Quite frankly, we needed the laugh.

Word To Use Today: together. This word was togædere in Old English, where it had the sense of being all in one place. Way back, the word is connected with the words gather and good.


Wednesday 25 March 2020

Nuts and Bolts: miscue analysis.

Can you read?

Well, there's a question with only one answer: isn't it?

Well, no, actually. I mean, just think how often you read something and imagine it says something else. The other day I was reading about the word parapet and I thought the dictionary said that parapets were erected in military situations by making a pile of earth or handbags.

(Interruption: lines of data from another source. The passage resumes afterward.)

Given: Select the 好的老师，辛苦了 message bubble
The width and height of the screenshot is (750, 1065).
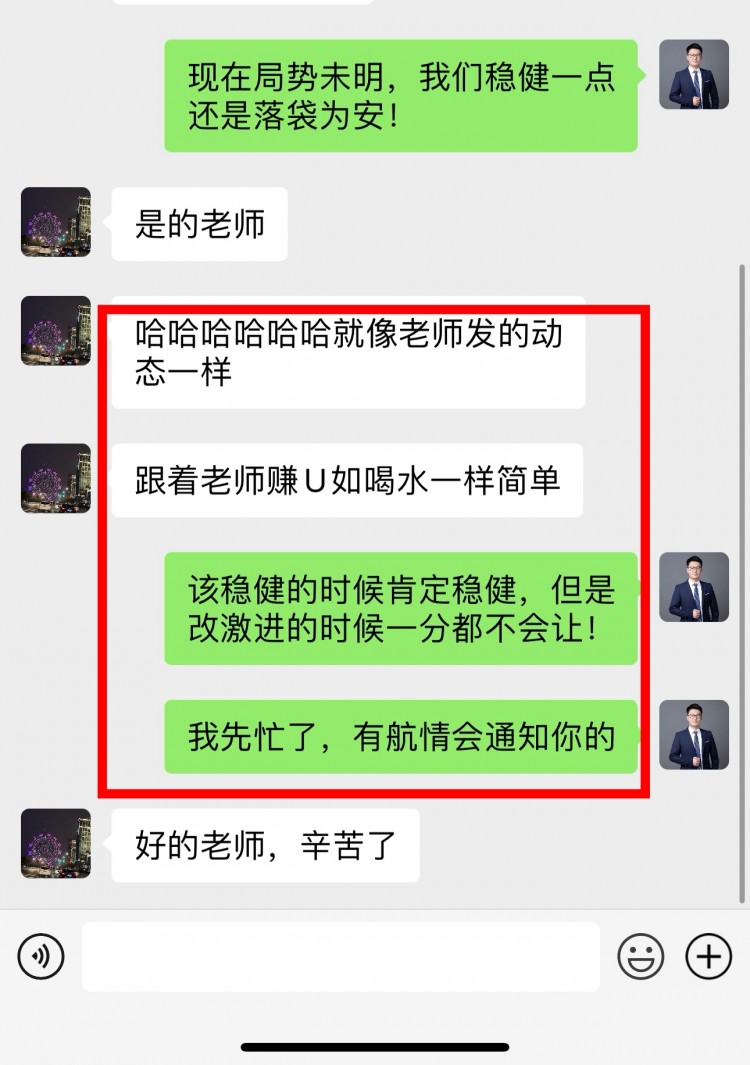Looking at the screenshot, I should (x=266, y=846).
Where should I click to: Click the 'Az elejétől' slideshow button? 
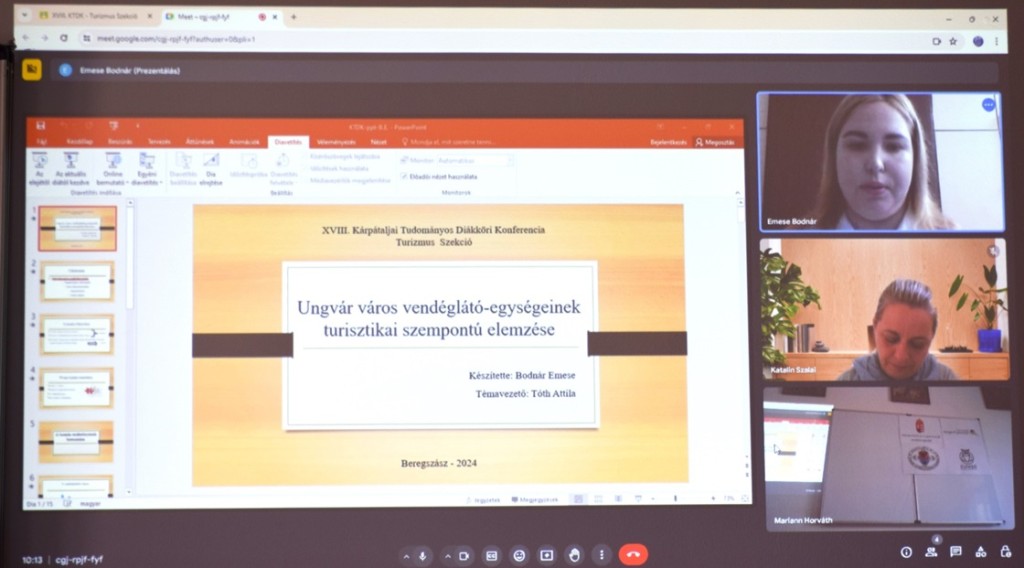(41, 167)
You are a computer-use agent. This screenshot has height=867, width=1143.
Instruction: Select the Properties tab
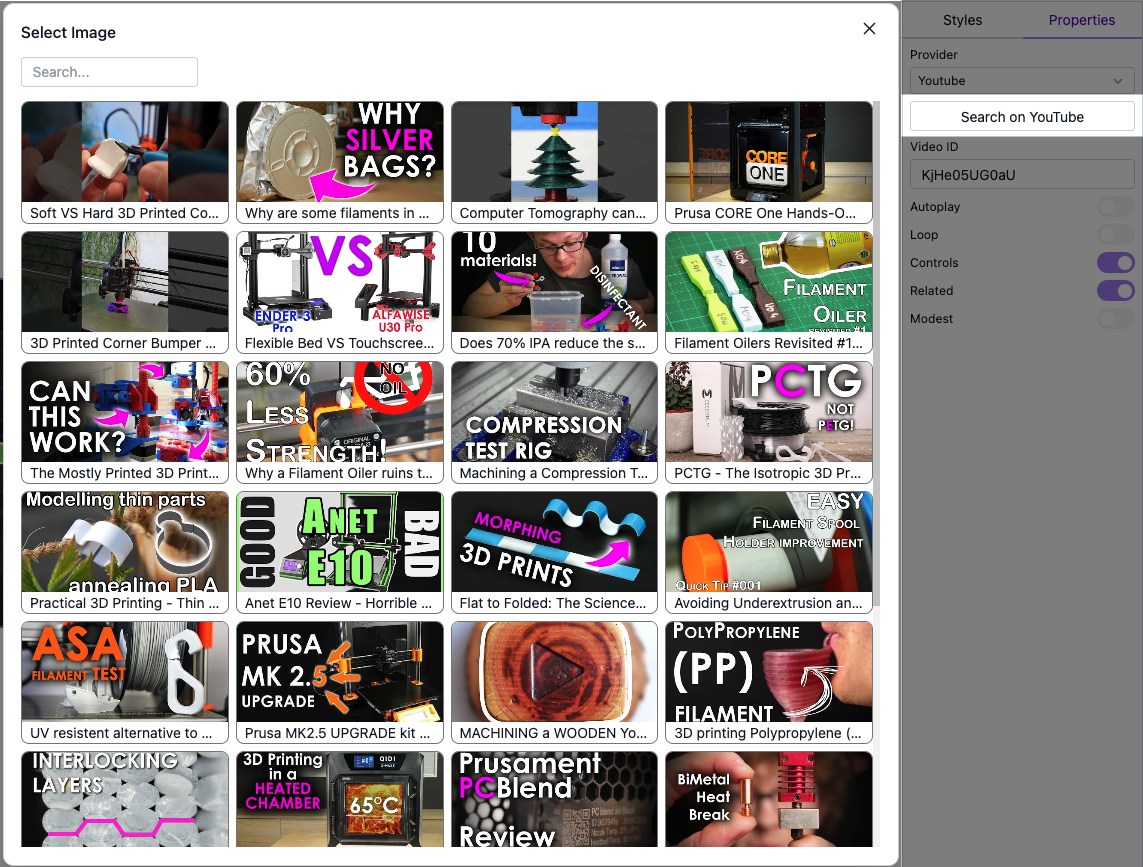1081,20
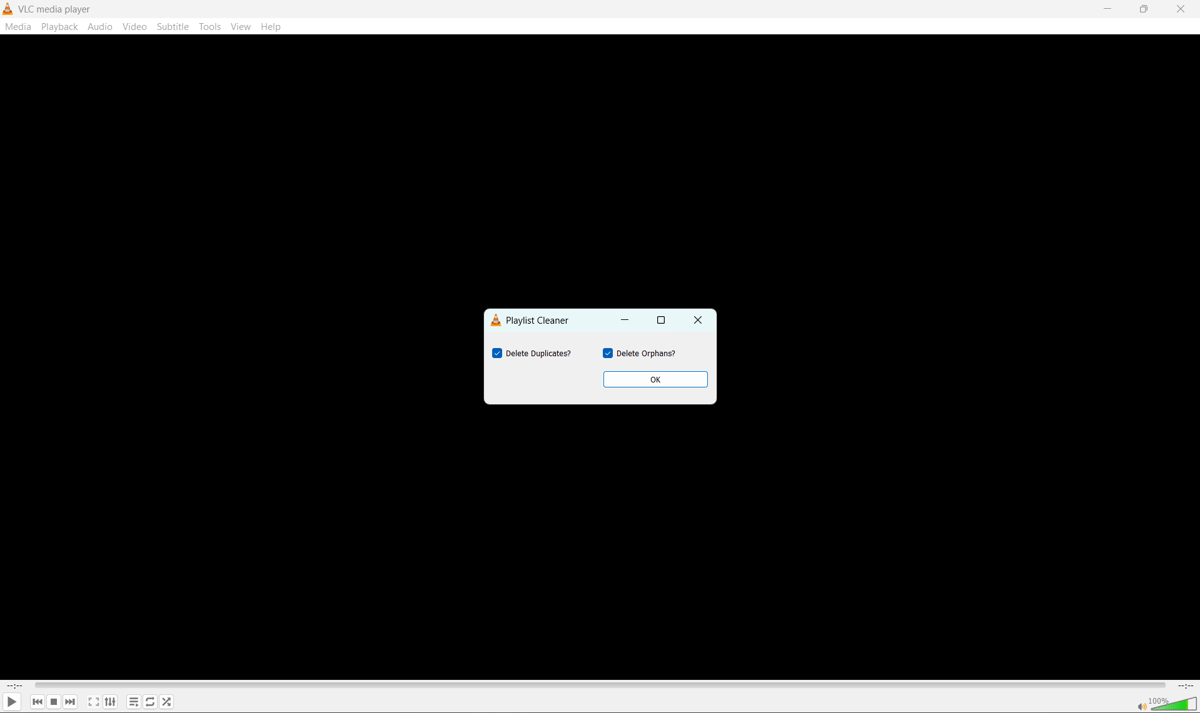Confirm with the OK button
The height and width of the screenshot is (713, 1200).
655,379
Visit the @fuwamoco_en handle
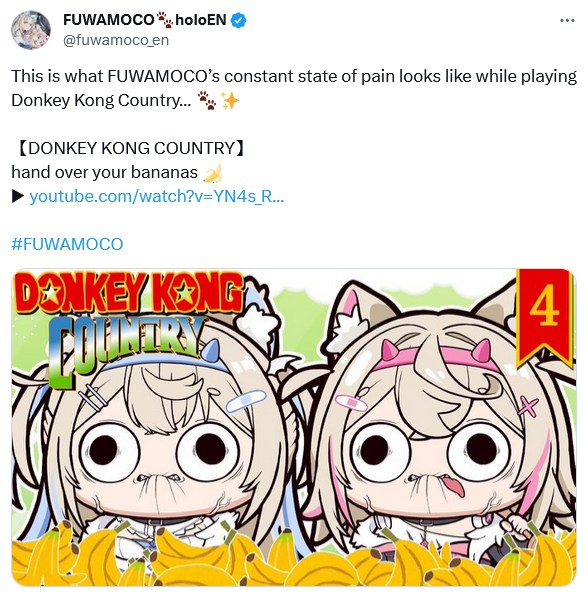 116,40
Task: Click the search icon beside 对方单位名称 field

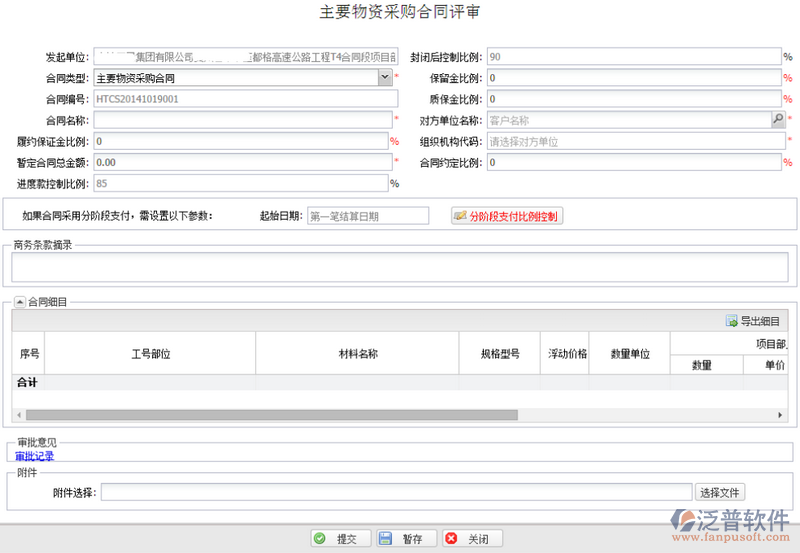Action: 778,120
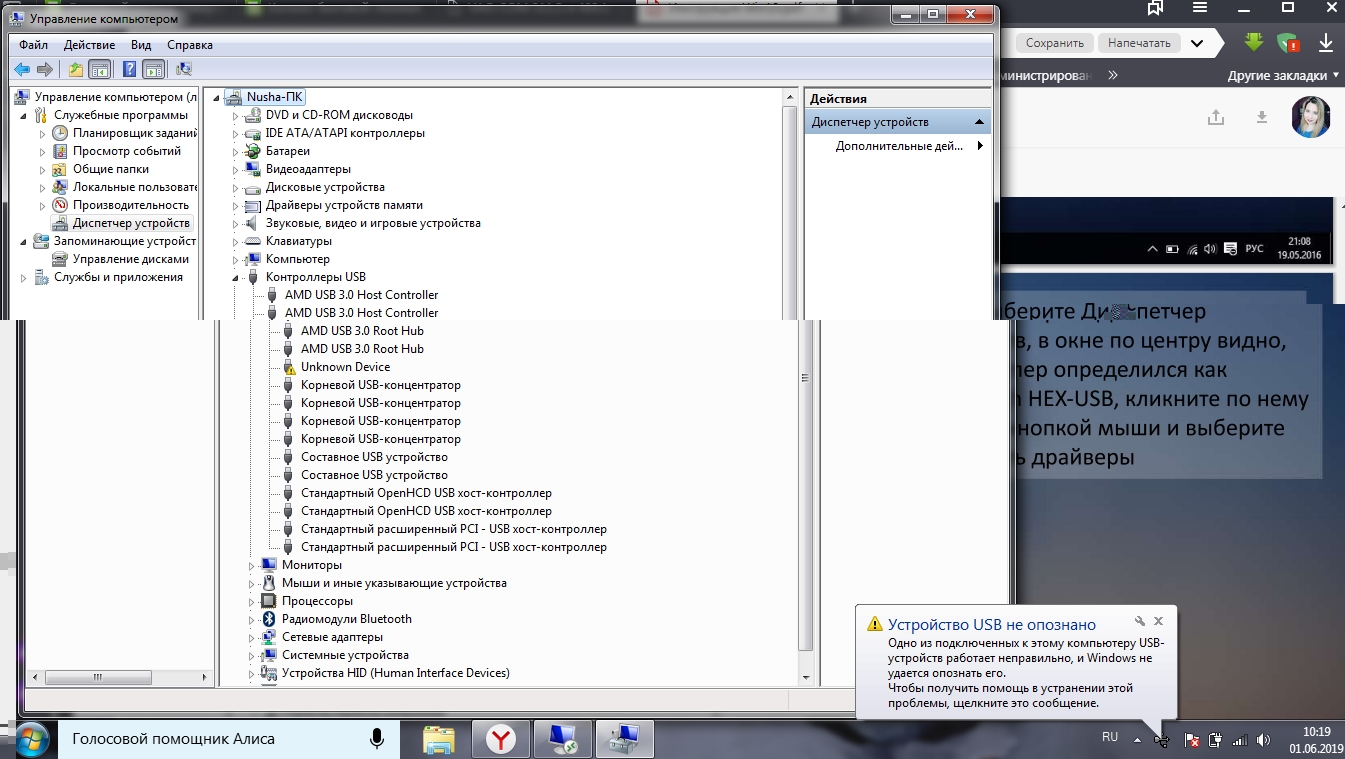
Task: Open the Adguard shield extension icon
Action: pyautogui.click(x=1288, y=43)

It's a lovely image, but sadly it actually said sandbags.

Children misread things all the time while they're still inexperienced at working out what all the squiggles mean. I'll always remember a nephew reading out a joke involving a politician called the Prime Monster.

Well, out of the mouths of babes...

Anyway, some time ago Ken Goodman, now Professor Emeritus, Language Reading and Culture, at the University of Arizona, came up with the idea of miscue analysis. That basically involves looking at the reasons why people read things wrongly (these occasions are called miscues rather than mistakes to avoid upsetting people).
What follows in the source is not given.